A federal appellate opinion recently issued a short but important opinion regarding hail damage loss in Cutchall v. Chubb Lloyds Insurance Company of Texas. 1 The case did not change Texas law. It did reinforce a fundamental claims consideration that if you cannot prove when the loss happened, you may never get to argue anything else.

The Cutchalls claimed their Houston home suffered interior water damage after a hailstorm breached the roof. Hail is unquestionably a covered peril. The case should have been about causation, scope of damage, and whether Chubb properly adjusted the claim. Instead, it became about one basic question: When did the storm occur? That question unraveled the entire lawsuit.

Over the course of the claim and litigation, multiple potential storm dates were identified. The insureds referenced March or April 2021. The original petition alleged September 7, 2021. One expert referenced May 18, 2021. Another expert at one point identified April 29, 2023. Yet another report focused on August 16, 2021. Later, in response to summary judgment, a new affidavit asserted June 15, 2021, as the operative date based on weather database research.

The problem was not simply that there were different dates. The problem was that there was no stable, supported, defensible theory of loss tied to a specific event at the insured property during the policy period.

Chubb presented a meteorologist who opined there were no reports of hail in the area on certain claimed dates. The trial court granted summary judgment, concluding that the insureds failed to raise a genuine issue of material fact that a hailstorm capable of causing the alleged damage affected their neighborhood during the policy period.

On appeal, the Fifth Circuit affirmed the trial court ruling in favor of Chubb. Importantly, the appellate court did not even reach the concurrent causation arguments. It did not analyze wear and tear versus storm damage. It did not evaluate segregation of damages. It did not delve into bad faith.
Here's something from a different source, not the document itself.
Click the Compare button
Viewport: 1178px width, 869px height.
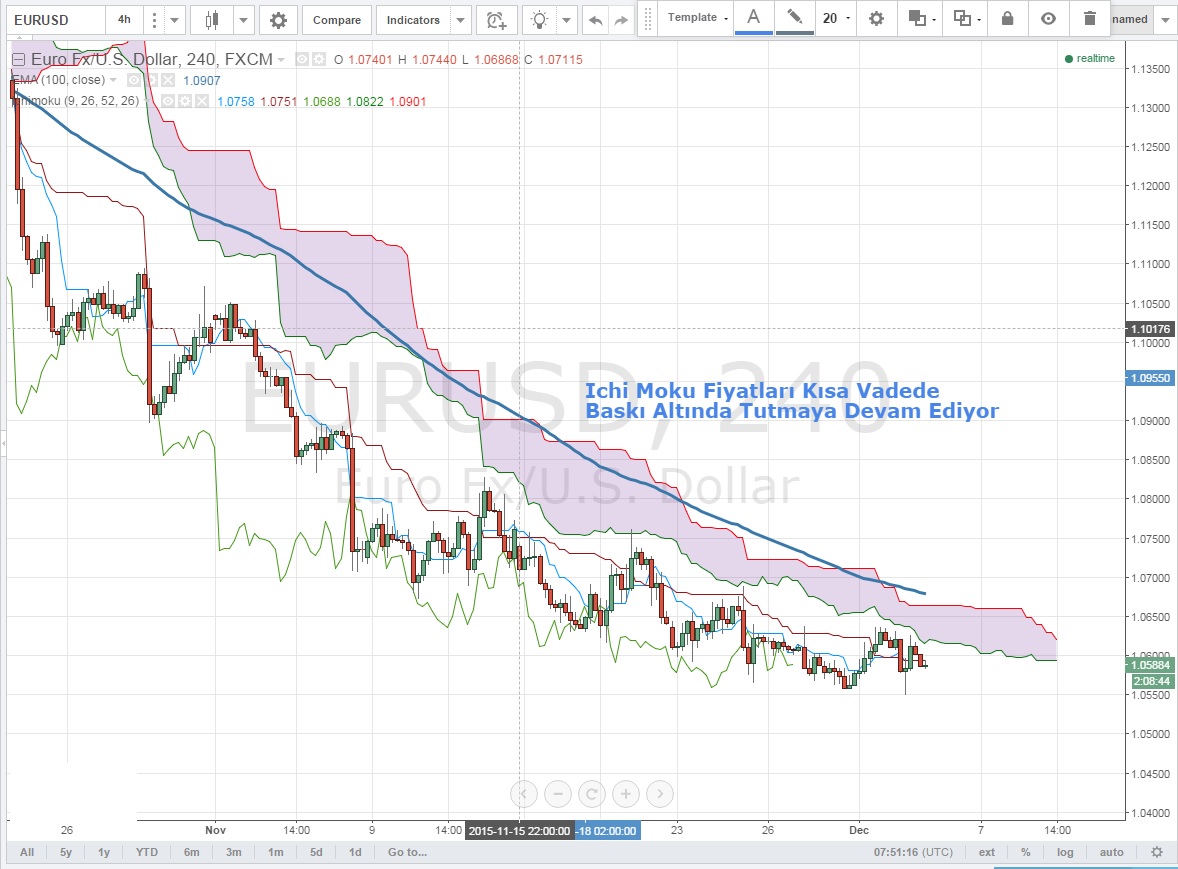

Why? Because under Texas law, the insured bears the initial burden to prove a covered loss occurred during the policy period. If that threshold showing fails, the case ends there.

The court also upheld the trial court’s enforcement of scheduling deadlines when it refused to consider a late-filed affidavit asserting yet another storm date. Litigation is not a moving target exercise. You do not get infinite chances to identify the right storm after summary judgment is filed.

There are several hard lessons here. First, a hail case begins with meteorology. A case should not be filed until there is competent, property-specific weather data tying damage to a specific storm within a specific policy period.

Second, experts must be aligned before suit is filed. If your adjuster, engineer, and meteorologist are pointing to different dates or disclaiming certainty about the date or cause of loss, you have a “theory of loss” problem. That problem will not fix itself in litigation.

Third, pleadings matter. The petition in this case alleged a specific date. The evidence later shifted. Courts notice that. Juries notice that. Opposing counsel and insurance company claims managers certainly notice that.

Fourth, you cannot reach concurrent causation if you cannot first establish coverage. Too often, litigants rush into allocation debates before the basic insuring agreement is satisfied. The Fifth Circuit’s opinion is a reminder that coverage analysis is sequential.

This case was built on a theory of loss that was a sandcastle as the tide was coming in. I previously wrote about the case after the trial court ruling in three blog posts: Policyholders and Public Adjusters Often Need to Hire Their Own Experts, Policyholders and Public Adjusters Often Need to Hire Their Own Experts—Part Two, and Want to Win a Hailstorm Damage Lawsuit? Hire The Right Experts and Establish a Theory of Loss Before Filing a Lawsuit, where I stated:

In hailstorm damage cases, the policyholders should generally be prepared to hire competent experts who are fully provided with as much information as possible to determine the date and cause of loss as well as the amount of damages. Accordingly, there is usually an expert meteorologist regarding the wind and hail damage and confirming when those occurred, as well as a structural engineer or roofing expert with deep experience in hail-related damages to roofs and associated water leaks to the inside of the structure. Finally, there needs to be expert testimony on replacement cost and actual cash value damages.

The societal promise of insurance depends on courts enforcing contracts fairly. But fairness requires proof. When policyholders meet their burden with credible, well-supported evidence, they win. When they cannot identify the loss event with reasonable certainty, courts will not allow speculation to carry the day.

Thought For The Day

“Facts do not cease to exist because they are ignored.”